Neurology. 2018 Jan 19. pii: 10.1212/WNL.0000000000004950. doi: 10.1212/WNL.0000000000004950. [Epub ahead of print]
OBJECTIVE:To report 3 patients with multiple sclerosis showing severe activation of disease during immunotherapy with alemtuzumab.
Retrospective case series.
Patient 1, a 21-year-old woman, developed severe cognitive impairment, sight deterioration, severe gait ataxia, urinary retention, and extensive progression of cerebral lesion load, including new lesions that exhibited gadolinium ring enhancement and dominance of CD19/20-positive B lymphocytes, 6 months after induction of alemtuzumab.
Patient 2, a 28-year-old man, developed left-sided hemihypesthesia and ∼60 new cerebral and spinal lesions including lesions with gadolinium ring enhancement 6 months after induction of alemtuzumab.
Patient 3, a 37-year-old woman, developed ataxia and numbness of the left thigh, 16 new gadolinium-positive supratentorial lesions, and partly ring-enhancing and dominance of CD19/20-positive B lymphocytes 6 months after induction of alemtuzumab.
This is a case series reporting severe activation of disease during immunotherapy with alemtuzumab. All patients showed onset of symptoms 6 months after induction of alemtuzumab, strikingly similar MRI lesion morphology, and unexpected high total B cell count, which may suggest a B-cell-mediated activation of disease.
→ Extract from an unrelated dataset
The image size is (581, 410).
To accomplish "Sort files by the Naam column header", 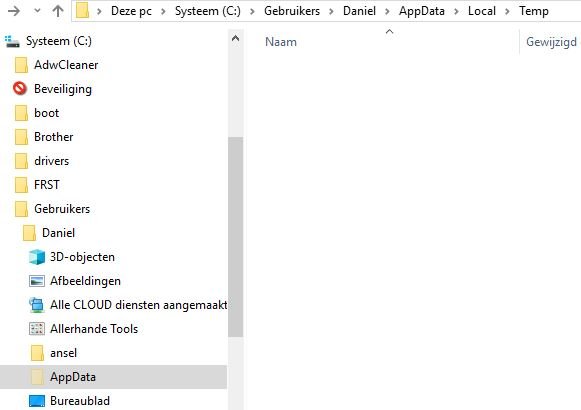I will click(281, 42).
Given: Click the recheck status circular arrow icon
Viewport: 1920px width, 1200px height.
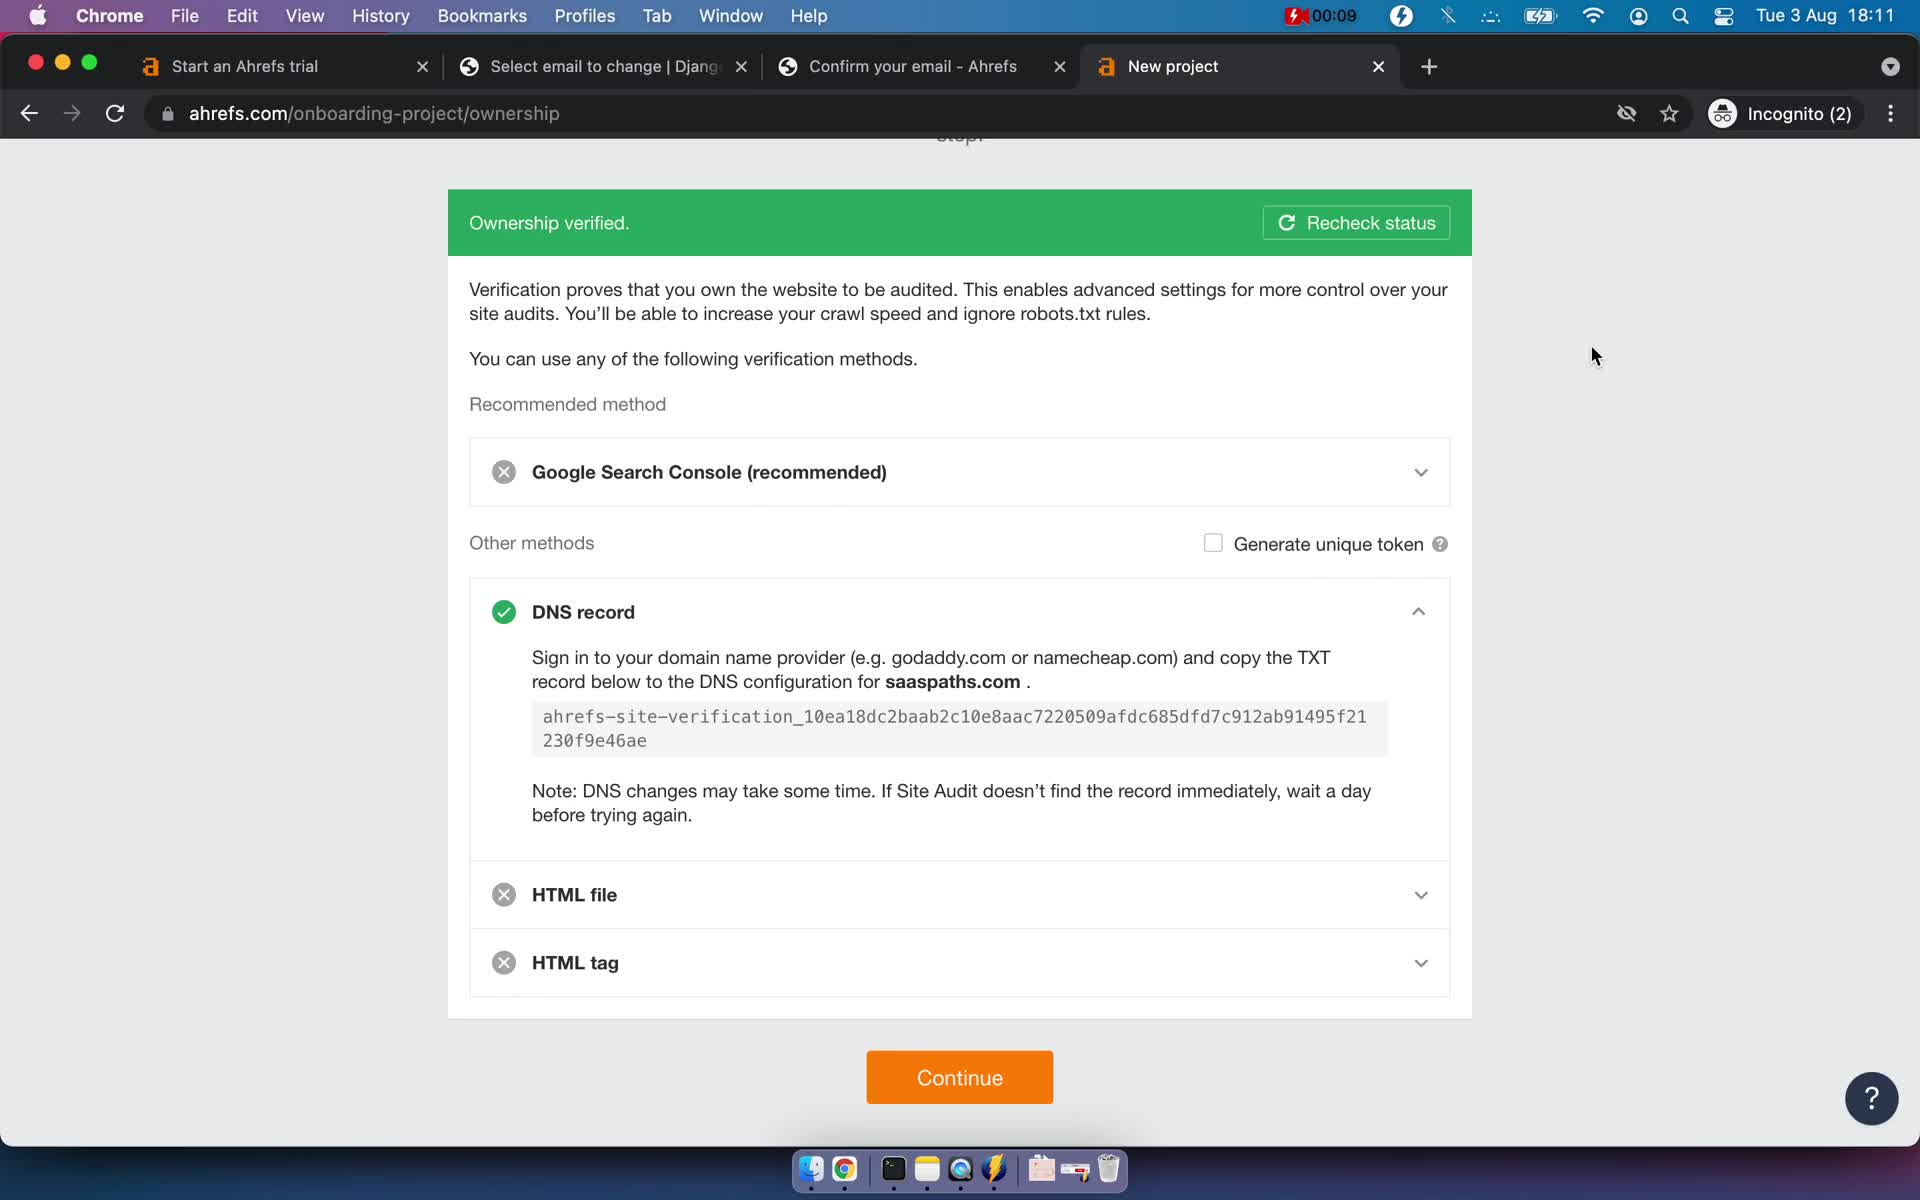Looking at the screenshot, I should click(1288, 223).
But importantly was the reactivation really due to B cells. previously it has been reported that repopulation of CD19 B cells was not associated with relapse activity in alemtuzumab studies. We also reported that this was the case with cladribine too. But are we looking at the right B cells. In these studies the B cells had repopulated to over 250% of their starting value after 6 months and so this is high compared to what you might expect. We have said previously that alemtuzumab may not clear the bone marrow well and so immature and then mature B cells rapidly repopulate the blood. However, what happened to the memory B cell subset. Did they repopulate. studies to properly interrogate the repopulating B cell subsets
This study reports on the development of highly active disease after alemtuzumab treatment and they suggest that it may be due to B cells, hence I have decided to report it as it keeps up the B cell momentum.
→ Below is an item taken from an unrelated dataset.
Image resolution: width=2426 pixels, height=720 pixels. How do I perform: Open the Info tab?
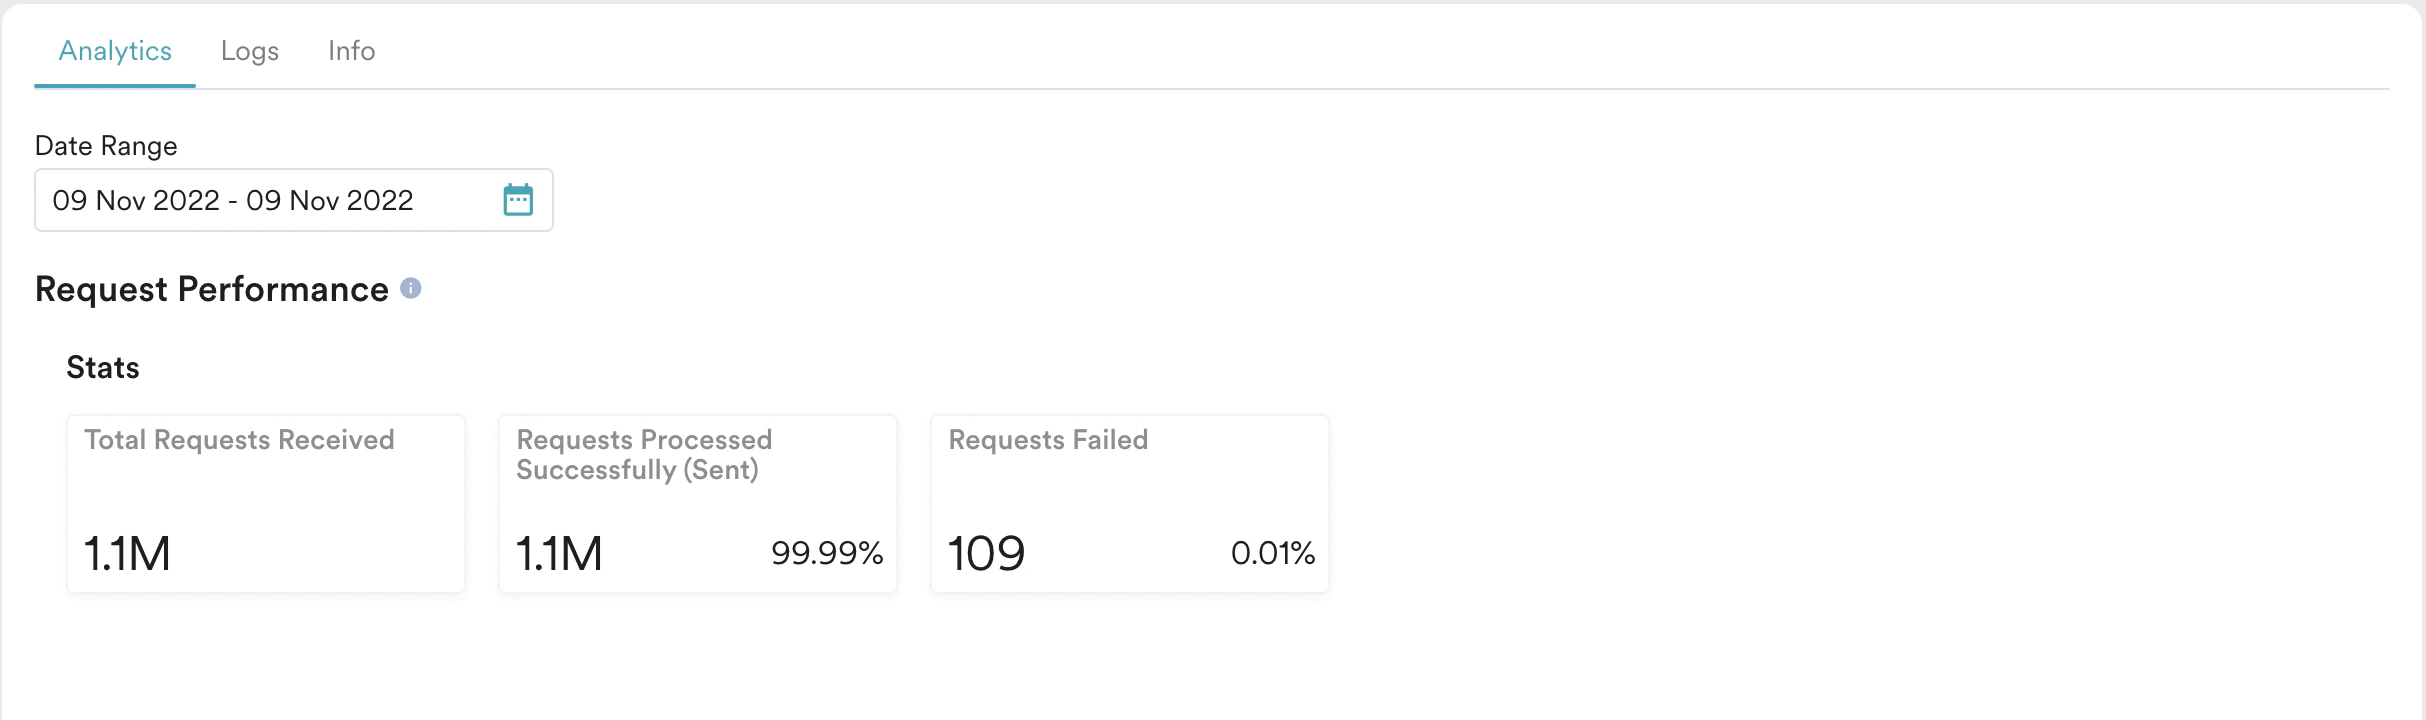[350, 50]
However importantly all three of these individuals were switched from fingolimod. So is the real interest from these three individuals. In a study from a group in Wales 25% of those switching to alemtuzumab after fingolimod. So it is important to think how you switch from one treatment to another. In this case people were switched from alemtuzumab to rituximab. It will be interesting to know if these people will develop secondary autoimmunity due to alemtuzumab. It would help us know if it is the B cell hyperproliferation in the absence of T cell regulation that is the key...Time will tell.